ASSIGNED TASK. Retype all of the data word for word, without pictures.

DATA.
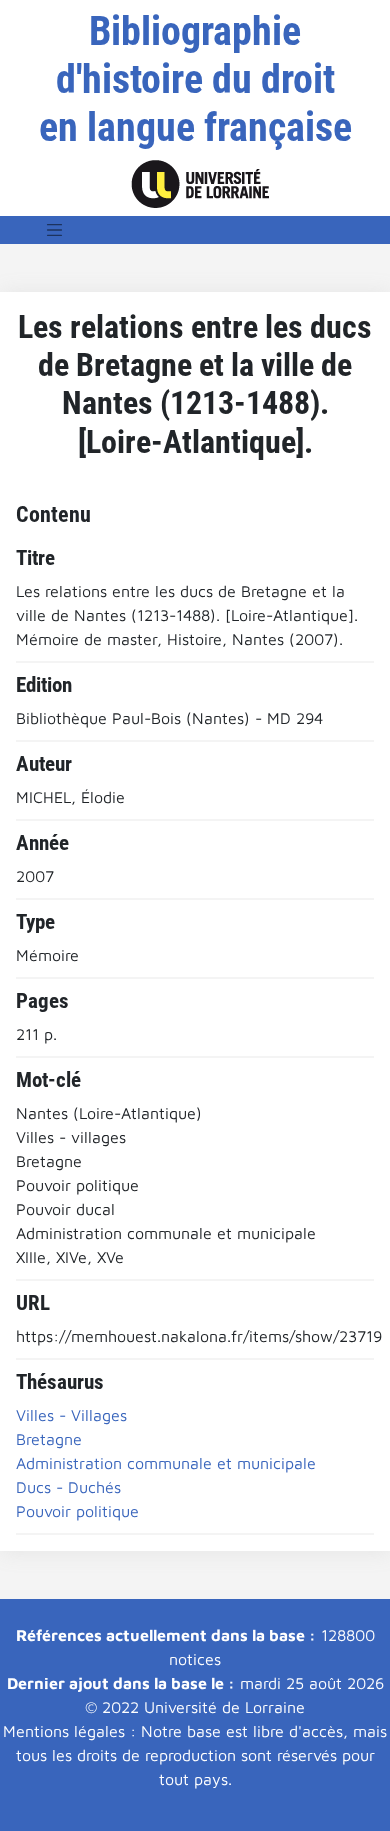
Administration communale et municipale (166, 1463)
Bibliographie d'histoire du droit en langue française (195, 79)
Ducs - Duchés (68, 1487)
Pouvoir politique (77, 1511)
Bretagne (49, 1439)
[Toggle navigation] (55, 230)
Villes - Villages (71, 1415)
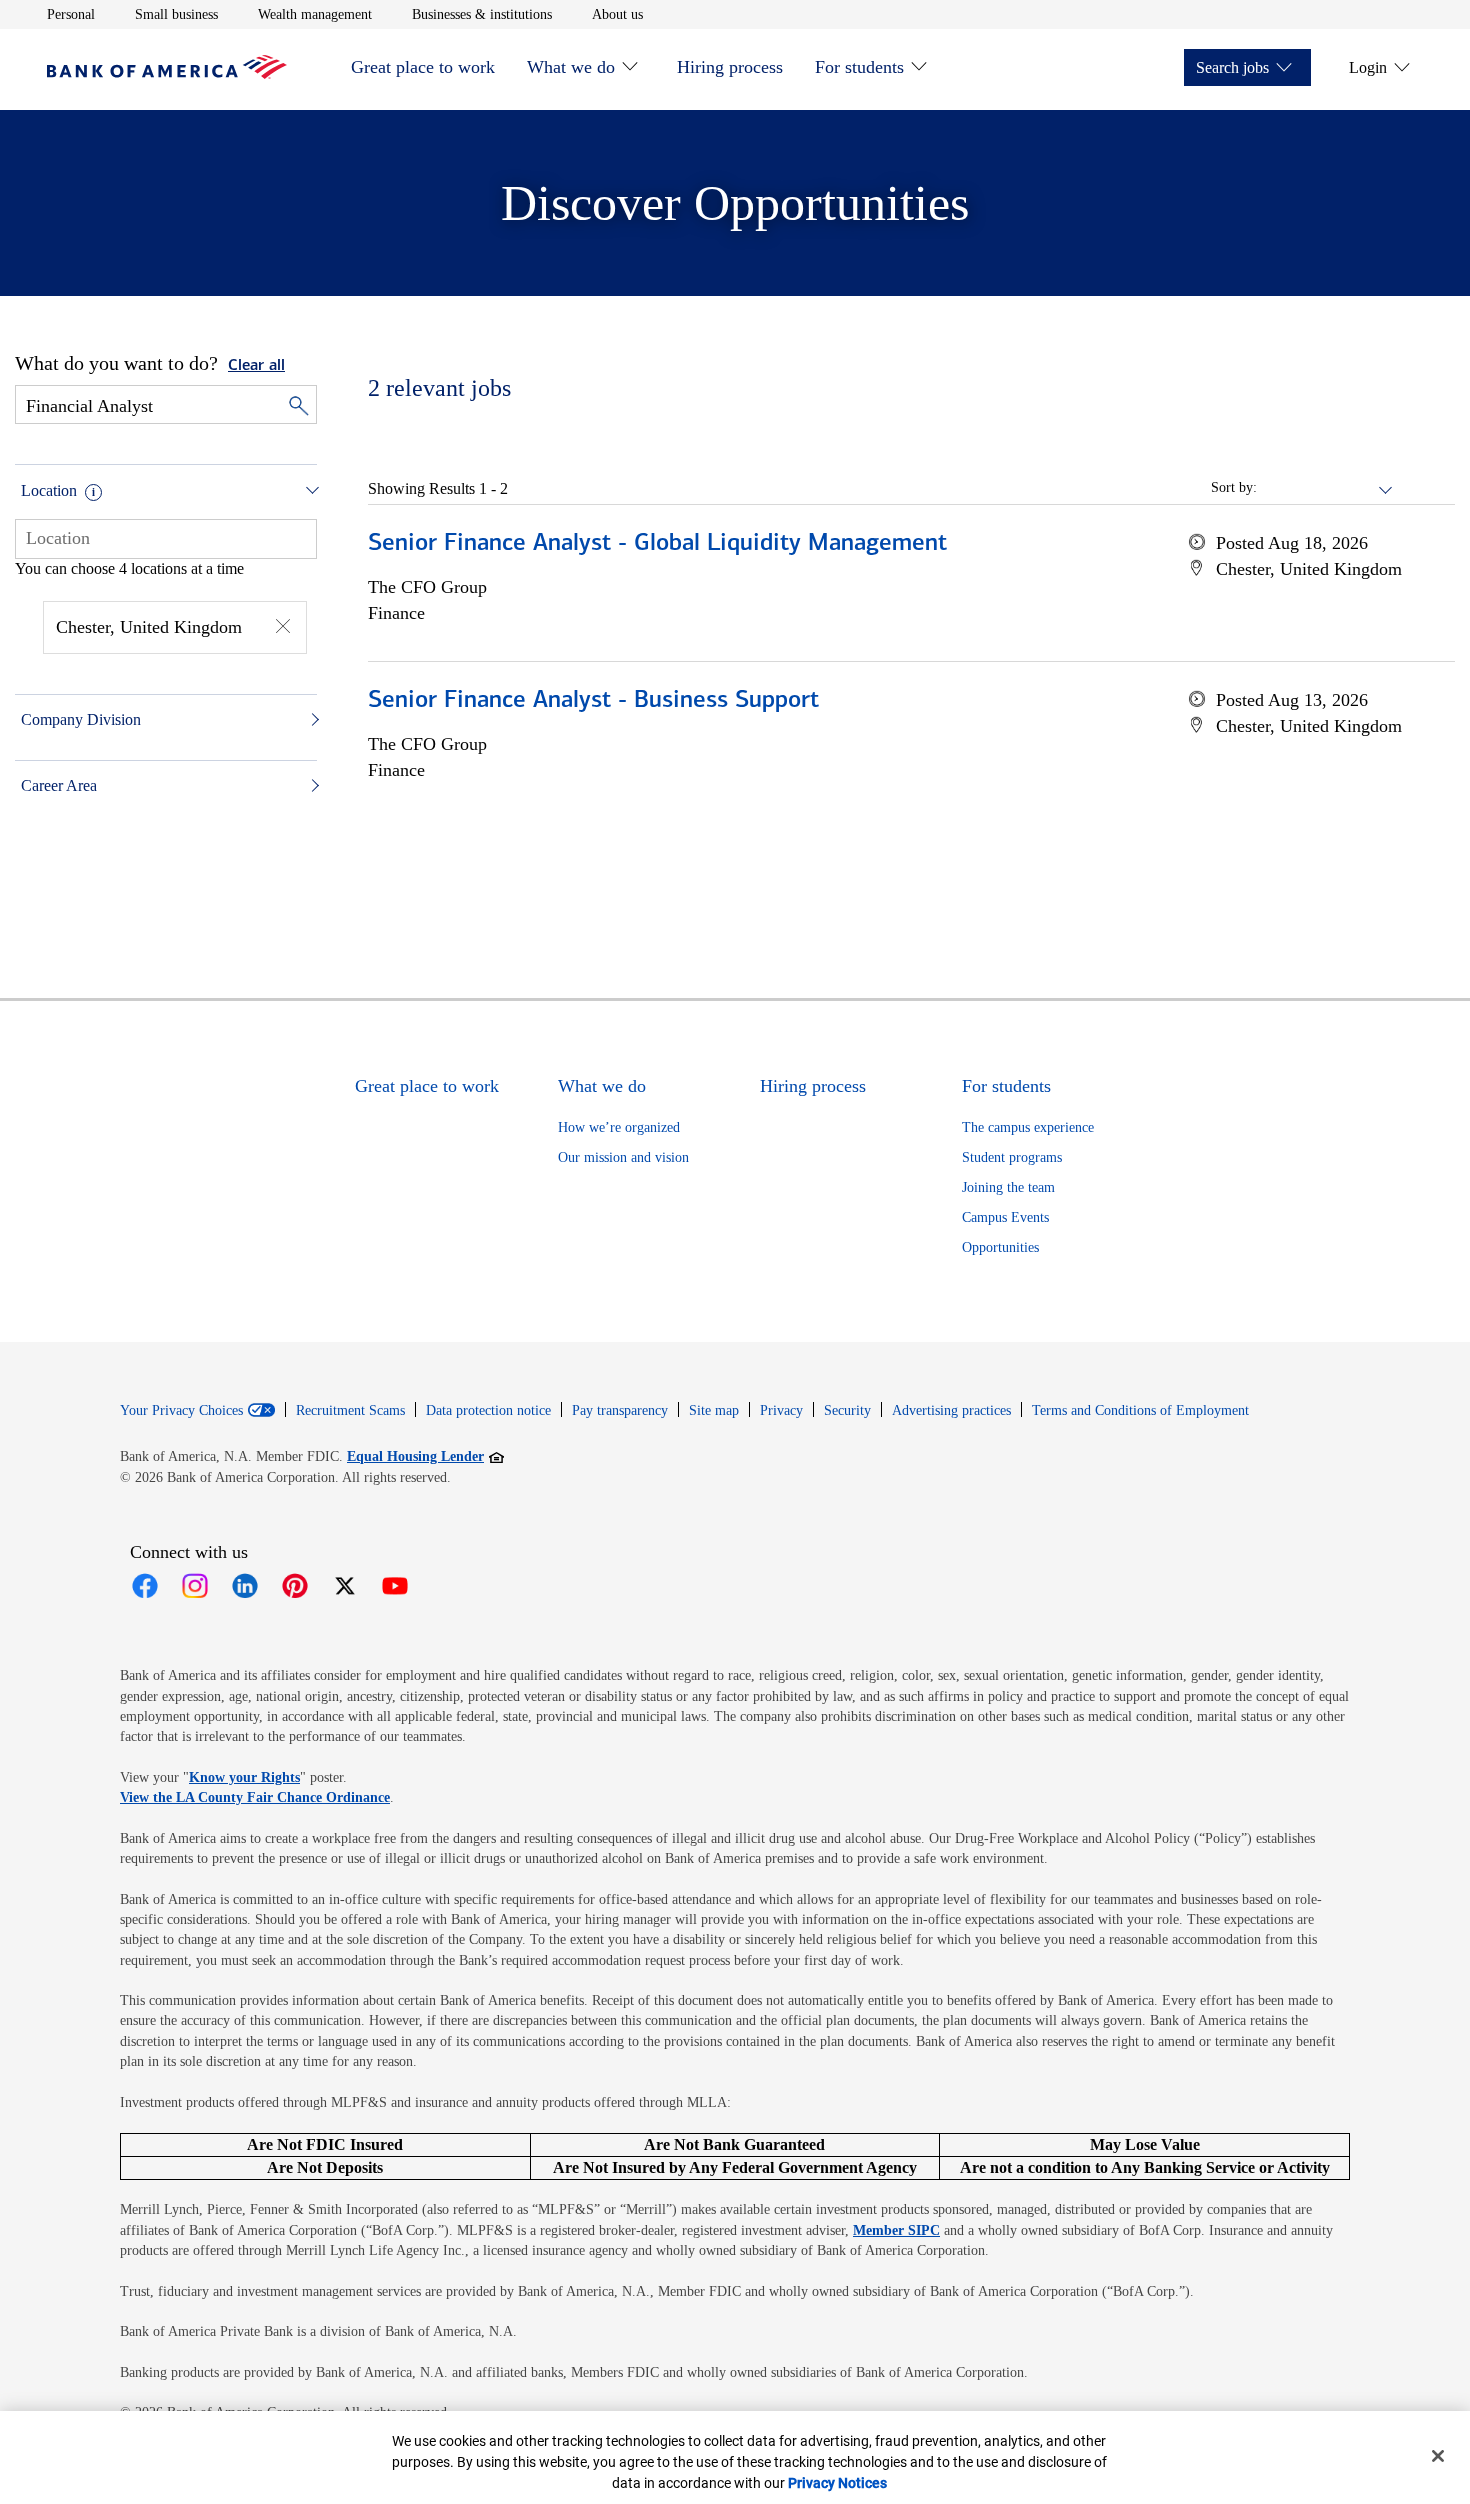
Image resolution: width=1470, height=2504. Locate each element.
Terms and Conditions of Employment (1140, 1410)
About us (617, 14)
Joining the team (1008, 1187)
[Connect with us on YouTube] (395, 1586)
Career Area (59, 785)
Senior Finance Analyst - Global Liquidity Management (657, 544)
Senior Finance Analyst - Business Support (593, 701)
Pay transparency (620, 1410)
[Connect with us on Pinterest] (295, 1586)
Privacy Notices (837, 2483)
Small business (176, 14)
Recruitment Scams (350, 1410)
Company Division (81, 719)
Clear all (256, 366)
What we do (571, 67)
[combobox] (166, 538)
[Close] (1438, 2456)
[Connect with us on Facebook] (145, 1586)
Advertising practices (951, 1410)
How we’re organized (619, 1127)
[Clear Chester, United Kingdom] (283, 628)
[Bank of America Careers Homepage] (167, 73)
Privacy (781, 1410)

RESULT.
Administration communale et municipale (166, 1463)
Bibliographie d'histoire du droit en langue française (195, 79)
Ducs - Duchés (68, 1487)
Pouvoir politique (77, 1511)
Bretagne (49, 1439)
[Toggle navigation] (55, 230)
Villes - Villages (71, 1415)
Image resolution: width=1470, height=2504. Locate each element.
Terms and Conditions of Employment (1140, 1410)
About us (617, 14)
Joining the team (1008, 1187)
[Connect with us on YouTube] (395, 1586)
Career Area (59, 785)
Senior Finance Analyst - Global Liquidity Management (657, 544)
Senior Finance Analyst - Business Support (593, 701)
Pay transparency (620, 1410)
[Connect with us on Pinterest] (295, 1586)
Privacy Notices (837, 2483)
Small business (176, 14)
Recruitment Scams (350, 1410)
Company Division (81, 719)
Clear all (256, 366)
What we do (571, 67)
[combobox] (166, 538)
[Close] (1438, 2456)
[Connect with us on Facebook] (145, 1586)
Advertising practices (951, 1410)
How we’re organized (619, 1127)
[Clear Chester, United Kingdom] (283, 628)
[Bank of America Careers Homepage] (167, 73)
Privacy (781, 1410)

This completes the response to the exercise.